Les sondages prédisent que le chef du Parti conservateur Pierre Poilievre pourrait devenir le prochain premier ministre du Canada. Pourtant, une aura de mystère plane encore sur lui, même s’il siège à la Chambre des communes depuis 20 ans. Le Journal s’est rendu dans la province qui l’a vu grandir, l’Alberta, dans sa circonscription rurale d’Ottawa, et parlé à de nombreux ex-collaborateurs pour tenter de percer l’énigme Poilievre.
MANOTICK | Pierre Poilievre est député d’une circonscription à la fois rurale et cossue d’Ottawa depuis maintenant 20 ans. Ses électeurs rencontrés par Le Journal vantent son écoute et sa disponibilité, mais ses flirts avec des extrémistes en irritent plusieurs.
«Quand il venait sur ma chaise pour une coupe de cheveux, il me demandait ce que je pensais du Parlement et de ce que le gouvernement devrait faire», relate Gino Romano, barbier à Manotick depuis 30 ans.
À l’écoute, terre-à-terre, facile d’approche, sont des compliments qui reviennent souvent dans la bouche des électeurs de Nepean pour décrire leur député.
«Il parle de la politique d’une façon qui est simple à comprendre et il veut vraiment améliorer notre qualité de vie», tranche Stacy Yea sur la terrasse d’un restaurant, même si elle est incapable d’expliquer quelles mesures l’aideraient.
La hausse du coût de la vie est cependant sur plusieurs lèvres.
«C’est le seul politicien que je suis sur les réseaux sociaux [...] Il a l’air vrai», dit Danica Myers, barista dans un café. À 20 ans et à l’aube de se marier, elle craint de ne pas pouvoir s’acheter de maison à un prix abordable.
Il a changé
Mais quelques voix discordantes résonnent. Comme celle de Rohan Singh, propriétaire d’une boutique de cannabis, qui a même déjà travaillé pour Pierre Poilievre.
«Il a perdu mon soutien quand il a donné des beignes aux manifestants du convoi de la liberté [en février 2022]», explique-t-il, ajoutant que les flirts du député avec des groupes d’extrême droite l’inquiètent.
«On voit qu’il a changé son image, son look», remarque Scott Mulligan. «Il est toujours dans les attaques, toujours négatif, ça ne m’inspire pas confiance», renchérit son collègue Jean-François Larente, attablé à ses côtés.
À son bureau de circonscription de Manotick, un employé confie que près de 80% des demandes des électeurs concernent l’immigration. C’est de loin l’enjeu principal dans la région rurale, dépassant les demandes d’aide pour obtenir du chômage, car «l’économie va bien», nous dit-on... pas tout à fait ce que martèle le chef conservateur.

Consigne:
D'après le reportage sur Pierre Poilievre, pourquoi Rohan Singh a-t-il cessé de le soutenir ? Répondez en une à trois phrases.

Entrées du corpus:
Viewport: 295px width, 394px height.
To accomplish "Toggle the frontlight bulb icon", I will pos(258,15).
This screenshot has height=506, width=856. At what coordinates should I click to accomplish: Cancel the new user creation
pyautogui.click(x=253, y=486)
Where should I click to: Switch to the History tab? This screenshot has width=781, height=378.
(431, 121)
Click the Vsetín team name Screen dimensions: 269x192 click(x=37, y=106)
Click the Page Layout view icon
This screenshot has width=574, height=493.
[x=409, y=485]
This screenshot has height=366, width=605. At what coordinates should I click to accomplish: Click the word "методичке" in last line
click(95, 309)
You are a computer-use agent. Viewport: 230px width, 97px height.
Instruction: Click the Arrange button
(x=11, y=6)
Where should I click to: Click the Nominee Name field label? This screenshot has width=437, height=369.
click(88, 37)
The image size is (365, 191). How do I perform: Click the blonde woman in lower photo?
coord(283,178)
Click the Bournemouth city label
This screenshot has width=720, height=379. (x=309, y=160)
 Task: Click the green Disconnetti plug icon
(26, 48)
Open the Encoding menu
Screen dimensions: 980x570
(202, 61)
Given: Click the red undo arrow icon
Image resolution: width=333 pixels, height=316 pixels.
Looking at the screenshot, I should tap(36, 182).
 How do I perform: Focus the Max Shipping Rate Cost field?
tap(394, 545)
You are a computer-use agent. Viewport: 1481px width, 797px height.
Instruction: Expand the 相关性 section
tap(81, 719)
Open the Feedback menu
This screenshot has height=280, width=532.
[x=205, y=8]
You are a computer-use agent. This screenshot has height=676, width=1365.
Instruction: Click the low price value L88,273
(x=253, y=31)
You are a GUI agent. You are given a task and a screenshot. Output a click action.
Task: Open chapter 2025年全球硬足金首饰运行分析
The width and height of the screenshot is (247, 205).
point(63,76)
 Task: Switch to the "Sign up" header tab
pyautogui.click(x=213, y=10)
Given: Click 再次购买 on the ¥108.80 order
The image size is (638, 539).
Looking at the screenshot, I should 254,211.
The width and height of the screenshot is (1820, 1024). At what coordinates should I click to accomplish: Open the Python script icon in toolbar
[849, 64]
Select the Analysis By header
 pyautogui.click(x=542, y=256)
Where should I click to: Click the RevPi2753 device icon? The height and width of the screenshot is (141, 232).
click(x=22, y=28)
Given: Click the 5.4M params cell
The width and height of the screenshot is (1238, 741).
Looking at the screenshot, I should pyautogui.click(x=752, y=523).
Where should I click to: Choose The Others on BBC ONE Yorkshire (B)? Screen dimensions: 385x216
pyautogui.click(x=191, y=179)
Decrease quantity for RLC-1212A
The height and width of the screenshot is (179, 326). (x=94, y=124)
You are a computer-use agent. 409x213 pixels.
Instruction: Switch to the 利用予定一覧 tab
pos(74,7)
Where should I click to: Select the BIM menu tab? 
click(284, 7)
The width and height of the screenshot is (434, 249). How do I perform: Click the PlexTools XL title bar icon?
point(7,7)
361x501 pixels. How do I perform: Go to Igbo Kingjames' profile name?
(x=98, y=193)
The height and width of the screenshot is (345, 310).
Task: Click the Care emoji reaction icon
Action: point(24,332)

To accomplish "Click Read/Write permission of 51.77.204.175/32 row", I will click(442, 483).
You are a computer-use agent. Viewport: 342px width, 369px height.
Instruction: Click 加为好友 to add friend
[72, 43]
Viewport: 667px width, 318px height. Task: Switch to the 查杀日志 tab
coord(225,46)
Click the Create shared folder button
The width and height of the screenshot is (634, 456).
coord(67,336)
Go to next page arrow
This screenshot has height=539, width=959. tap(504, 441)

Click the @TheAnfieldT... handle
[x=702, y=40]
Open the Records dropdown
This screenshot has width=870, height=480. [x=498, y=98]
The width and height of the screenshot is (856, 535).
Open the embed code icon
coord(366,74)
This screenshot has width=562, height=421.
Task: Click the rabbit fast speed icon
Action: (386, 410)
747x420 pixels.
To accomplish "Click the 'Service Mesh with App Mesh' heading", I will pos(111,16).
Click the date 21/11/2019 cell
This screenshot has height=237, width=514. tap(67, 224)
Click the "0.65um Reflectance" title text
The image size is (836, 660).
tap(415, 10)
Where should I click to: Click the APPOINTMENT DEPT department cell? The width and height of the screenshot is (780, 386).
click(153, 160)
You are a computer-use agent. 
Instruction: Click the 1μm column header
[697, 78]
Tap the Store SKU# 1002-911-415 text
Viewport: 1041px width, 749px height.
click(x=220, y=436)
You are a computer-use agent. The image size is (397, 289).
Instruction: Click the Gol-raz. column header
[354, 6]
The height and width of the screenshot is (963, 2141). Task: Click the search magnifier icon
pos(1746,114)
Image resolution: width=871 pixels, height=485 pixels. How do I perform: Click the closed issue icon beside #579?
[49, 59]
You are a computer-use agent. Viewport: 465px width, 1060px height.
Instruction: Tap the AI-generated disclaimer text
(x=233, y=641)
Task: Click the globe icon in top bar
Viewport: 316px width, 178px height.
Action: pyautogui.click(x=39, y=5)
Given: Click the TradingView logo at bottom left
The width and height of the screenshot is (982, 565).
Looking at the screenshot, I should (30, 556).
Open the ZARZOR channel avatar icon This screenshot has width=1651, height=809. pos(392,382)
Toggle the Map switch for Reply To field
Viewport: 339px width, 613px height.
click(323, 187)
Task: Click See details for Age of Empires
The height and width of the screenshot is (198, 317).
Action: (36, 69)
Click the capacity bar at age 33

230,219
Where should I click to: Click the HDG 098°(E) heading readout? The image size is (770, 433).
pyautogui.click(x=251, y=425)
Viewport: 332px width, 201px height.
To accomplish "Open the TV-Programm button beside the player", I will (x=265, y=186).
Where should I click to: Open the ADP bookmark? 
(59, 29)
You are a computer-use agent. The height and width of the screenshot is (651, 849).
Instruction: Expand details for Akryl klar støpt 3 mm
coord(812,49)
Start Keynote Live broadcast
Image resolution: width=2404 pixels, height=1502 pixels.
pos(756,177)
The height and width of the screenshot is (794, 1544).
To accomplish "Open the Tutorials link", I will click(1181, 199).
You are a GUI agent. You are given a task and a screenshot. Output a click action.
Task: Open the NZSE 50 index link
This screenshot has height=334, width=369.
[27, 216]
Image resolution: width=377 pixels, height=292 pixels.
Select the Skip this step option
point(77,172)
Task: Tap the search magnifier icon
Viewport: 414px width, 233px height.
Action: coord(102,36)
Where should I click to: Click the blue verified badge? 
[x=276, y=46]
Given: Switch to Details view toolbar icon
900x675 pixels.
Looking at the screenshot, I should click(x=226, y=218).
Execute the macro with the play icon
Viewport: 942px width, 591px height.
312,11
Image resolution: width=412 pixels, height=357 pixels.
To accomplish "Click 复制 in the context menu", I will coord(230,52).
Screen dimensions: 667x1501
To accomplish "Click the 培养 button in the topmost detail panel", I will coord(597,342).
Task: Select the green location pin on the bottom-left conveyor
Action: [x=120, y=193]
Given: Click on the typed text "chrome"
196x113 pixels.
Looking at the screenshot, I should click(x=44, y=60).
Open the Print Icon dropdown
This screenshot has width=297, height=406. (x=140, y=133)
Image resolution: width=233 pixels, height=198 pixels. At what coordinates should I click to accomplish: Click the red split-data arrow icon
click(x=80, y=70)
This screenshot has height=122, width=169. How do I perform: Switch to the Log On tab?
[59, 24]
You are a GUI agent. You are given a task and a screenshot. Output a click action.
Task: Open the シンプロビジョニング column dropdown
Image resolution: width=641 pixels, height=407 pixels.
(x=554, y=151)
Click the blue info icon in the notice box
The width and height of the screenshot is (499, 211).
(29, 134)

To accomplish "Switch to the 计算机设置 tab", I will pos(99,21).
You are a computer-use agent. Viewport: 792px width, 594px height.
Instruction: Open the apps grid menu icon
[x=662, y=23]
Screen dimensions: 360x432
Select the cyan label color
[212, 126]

Réponse complète:
Rohan Singh a retiré son soutien à Pierre Poilievre quand celui-ci a donné des beignes aux manifestants du convoi de la liberté, en février 2022. Il ajoute que les flirts du député avec des groupes d'extrême droite l'inquiètent.